Máxima Acuña de Chaupe está em perigo diário, junto a sua família, de ser desalojada de sua casa em Tragadero Grande, Distrito de Sorochuco na região de Cajamarca. Desde 2011 ela e sua família foram vítimas de violentas tentativas de expulsá-la de sua propiedade e contínuas ameaças por parte da empresa mineira Yanacocha e da Divisão de Operações Especiais da Polícia Nacional Peruana (DINOES), que está ao serviço da mineradora. Desde março de 2013, efetivos policiais da DINOES foram colocados permanentemente ao redor da sua casa[1]. A constante presença policial na área é um lembrete contínuo de que sua casa e seu futuro já não é certo e que sua terra é ansiada pelo questionado projeto mineiro Conga. Este projeto anunciou a destruição das lagunas, que abastecem de água limpa às comunidades da zona, para extrair ouro, cobre e prata.

Em 1994, Máxima comprou a terra onde atualmente vive com sua família. Em 2011 negou-se a vender-la a empresa mineira Yanacocha, dona do megaprojeto Conga. Entretanto, a empresa mineira Yanacocha afirma que dito terreno lhe foi vendido diretamente pelos representante da comunidade de Sorochuco, tentanto assim expulsá-los várias vezes usando a polícia e seus agentes de segurança privada.

Um dos incidentes ocorreu no dia 11 de agosto de 2011, deixando a Máxima e sua filha inconscientes nas mãos da DINOES[2]. Sofreu, além disso, pela morte de diversos de seus animais. Ainda assim a família resistiu aos despejos e Máxima Acuña (mãe dessa família) cedeu espaço para a instalação dos ronderos[3], guardiães das lagoas, que acampam em sua terra desde outubro de 2012[4]. Lamentavelmente isso não foi a solução.
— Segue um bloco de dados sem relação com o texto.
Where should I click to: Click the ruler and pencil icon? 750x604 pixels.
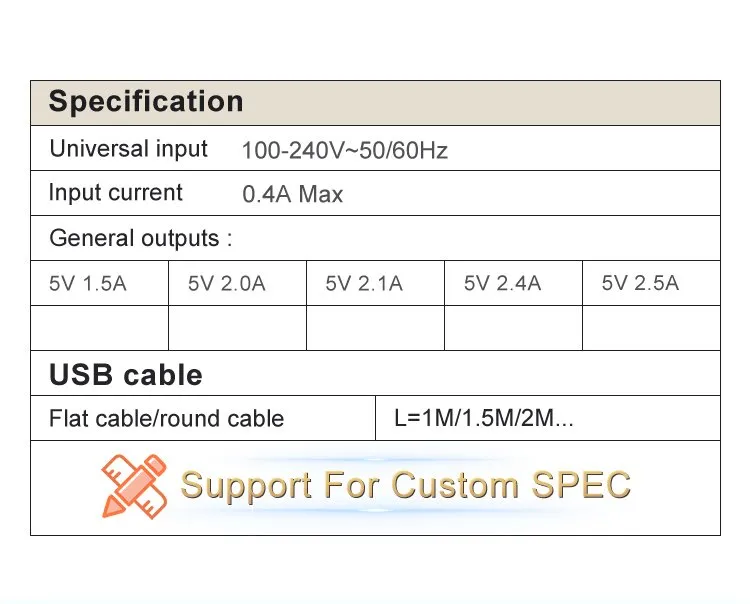click(x=133, y=485)
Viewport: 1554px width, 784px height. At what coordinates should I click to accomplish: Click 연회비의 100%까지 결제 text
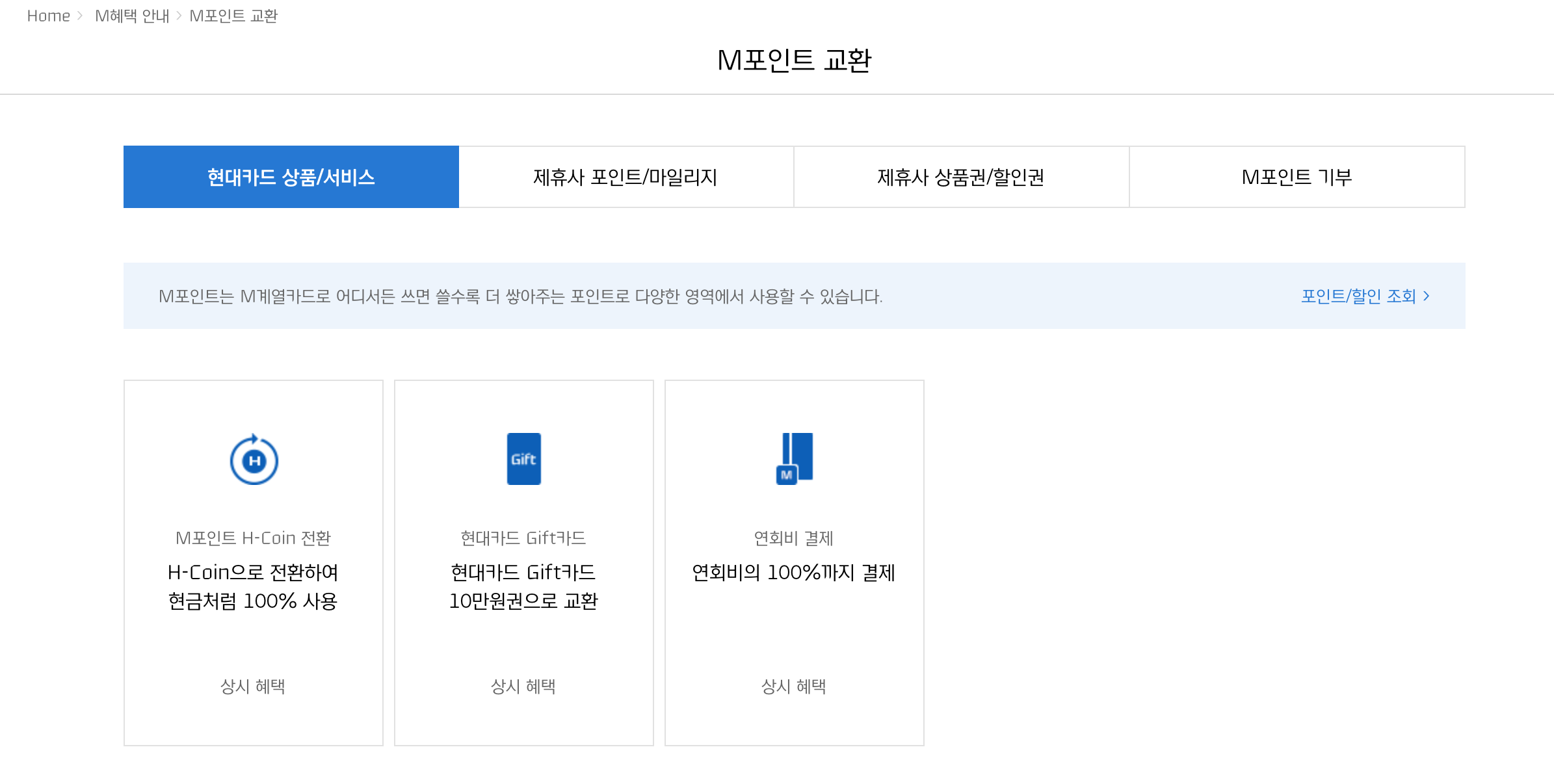coord(794,573)
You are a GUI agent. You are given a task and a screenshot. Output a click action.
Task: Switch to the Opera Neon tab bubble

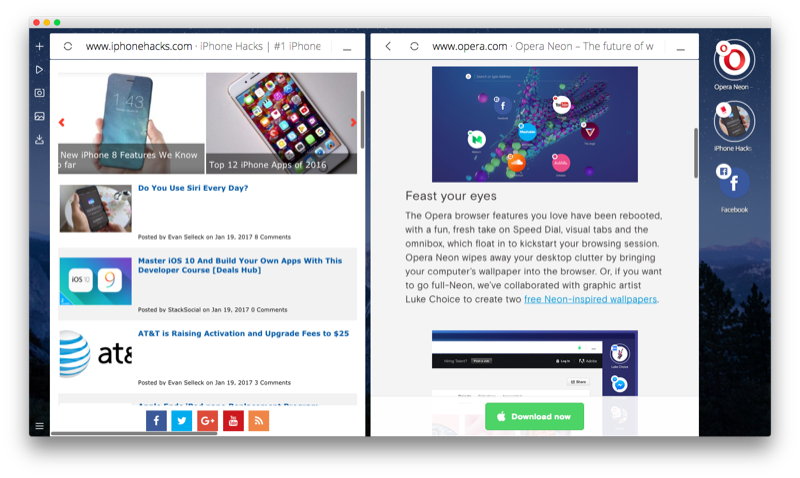[x=733, y=60]
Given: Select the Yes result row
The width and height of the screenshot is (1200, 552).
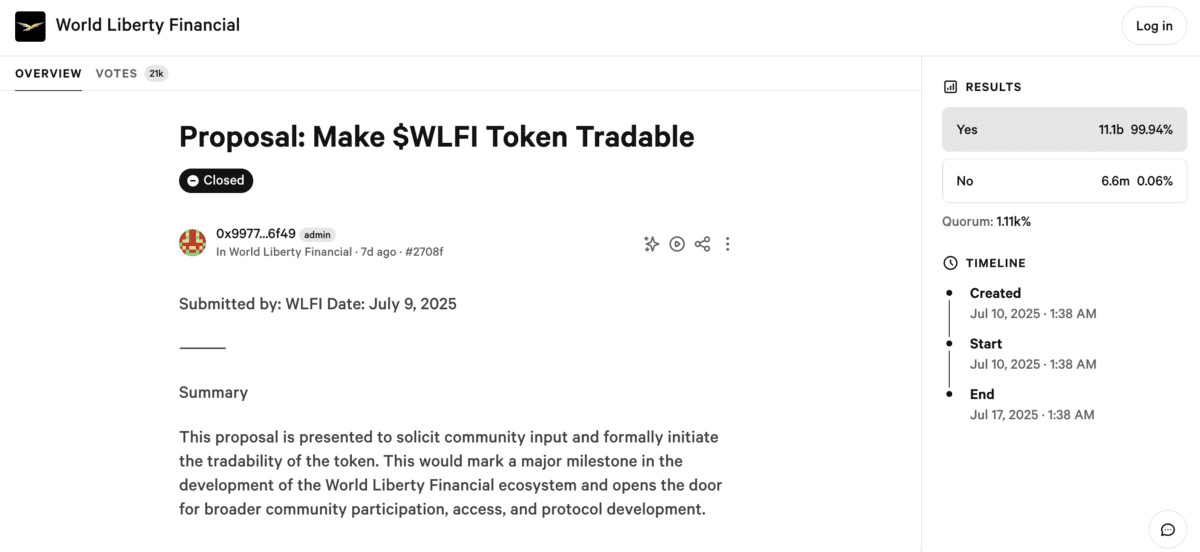Looking at the screenshot, I should pyautogui.click(x=1064, y=130).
No dia 30 de janeiro de 2013, a DINOES, aproveitando a ausencia dos ronderos que haviam participado de um assembleia num povoado próximo, entraram em sua propiedade e tentaram desalojá-los novamente, sem nenhuma ordem de despejo ou mandato judicial. Yanacocha segue afirmando que a família Chaupe está em terra que lhe foi vendida e que agora é ocupada de maneira ilegal; contudo, a verdade é que a família nunca vendeu suas terras, e o demonstram por meio de documenots que são os propietarios do terreno mencionado.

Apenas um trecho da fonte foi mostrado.